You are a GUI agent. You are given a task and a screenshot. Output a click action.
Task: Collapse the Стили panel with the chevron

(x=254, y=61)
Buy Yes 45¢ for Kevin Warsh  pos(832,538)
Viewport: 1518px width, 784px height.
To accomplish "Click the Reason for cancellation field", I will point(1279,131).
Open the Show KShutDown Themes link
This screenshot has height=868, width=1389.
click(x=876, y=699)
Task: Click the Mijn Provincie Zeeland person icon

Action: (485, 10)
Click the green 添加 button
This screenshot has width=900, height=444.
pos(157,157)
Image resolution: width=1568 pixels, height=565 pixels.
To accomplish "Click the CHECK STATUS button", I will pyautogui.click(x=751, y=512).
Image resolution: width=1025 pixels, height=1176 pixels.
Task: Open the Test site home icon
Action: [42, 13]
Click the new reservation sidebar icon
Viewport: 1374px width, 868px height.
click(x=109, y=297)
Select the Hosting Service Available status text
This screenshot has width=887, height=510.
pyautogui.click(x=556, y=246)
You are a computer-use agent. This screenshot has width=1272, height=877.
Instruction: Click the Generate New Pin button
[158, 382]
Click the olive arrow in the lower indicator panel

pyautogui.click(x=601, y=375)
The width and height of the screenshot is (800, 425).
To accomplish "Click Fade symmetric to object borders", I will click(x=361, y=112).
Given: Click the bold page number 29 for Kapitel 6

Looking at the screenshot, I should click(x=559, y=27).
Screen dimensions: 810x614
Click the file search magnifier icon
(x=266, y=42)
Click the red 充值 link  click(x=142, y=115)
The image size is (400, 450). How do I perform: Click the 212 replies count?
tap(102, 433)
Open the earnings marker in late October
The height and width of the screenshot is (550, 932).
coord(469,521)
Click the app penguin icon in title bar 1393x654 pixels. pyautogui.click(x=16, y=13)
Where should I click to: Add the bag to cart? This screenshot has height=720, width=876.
####
■ **Work order**
All of the entries above need to be retyped exactly.

■ **Exercise response**
You are a GUI agent. You are given a task and a screenshot. Output a click action.
Task: Collapse the Стили panel with the chevron

(x=254, y=61)
Buy Yes 45¢ for Kevin Warsh  pos(832,538)
Viewport: 1518px width, 784px height.
To accomplish "Click the Reason for cancellation field", I will point(1279,131).
Open the Show KShutDown Themes link
This screenshot has height=868, width=1389.
click(x=876, y=699)
Task: Click the Mijn Provincie Zeeland person icon

Action: (485, 10)
Click the green 添加 button
This screenshot has width=900, height=444.
pos(157,157)
Image resolution: width=1568 pixels, height=565 pixels.
To accomplish "Click the CHECK STATUS button", I will pyautogui.click(x=751, y=512).
Image resolution: width=1025 pixels, height=1176 pixels.
Task: Open the Test site home icon
Action: [42, 13]
Click the new reservation sidebar icon
Viewport: 1374px width, 868px height.
click(x=109, y=297)
Select the Hosting Service Available status text
This screenshot has width=887, height=510.
pyautogui.click(x=556, y=246)
You are a computer-use agent. This screenshot has width=1272, height=877.
Instruction: Click the Generate New Pin button
[158, 382]
Click the olive arrow in the lower indicator panel

pyautogui.click(x=601, y=375)
The width and height of the screenshot is (800, 425).
To accomplish "Click Fade symmetric to object borders", I will click(x=361, y=112).
Given: Click the bold page number 29 for Kapitel 6

Looking at the screenshot, I should click(x=559, y=27).
Screen dimensions: 810x614
Click the file search magnifier icon
(x=266, y=42)
Click the red 充值 link  click(x=142, y=115)
The image size is (400, 450). How do I perform: Click the 212 replies count?
tap(102, 433)
Open the earnings marker in late October
The height and width of the screenshot is (550, 932).
coord(469,521)
Click the app penguin icon in title bar 1393x654 pixels. pyautogui.click(x=16, y=13)
Where should I click to: Add the bag to cart? This screenshot has height=720, width=876.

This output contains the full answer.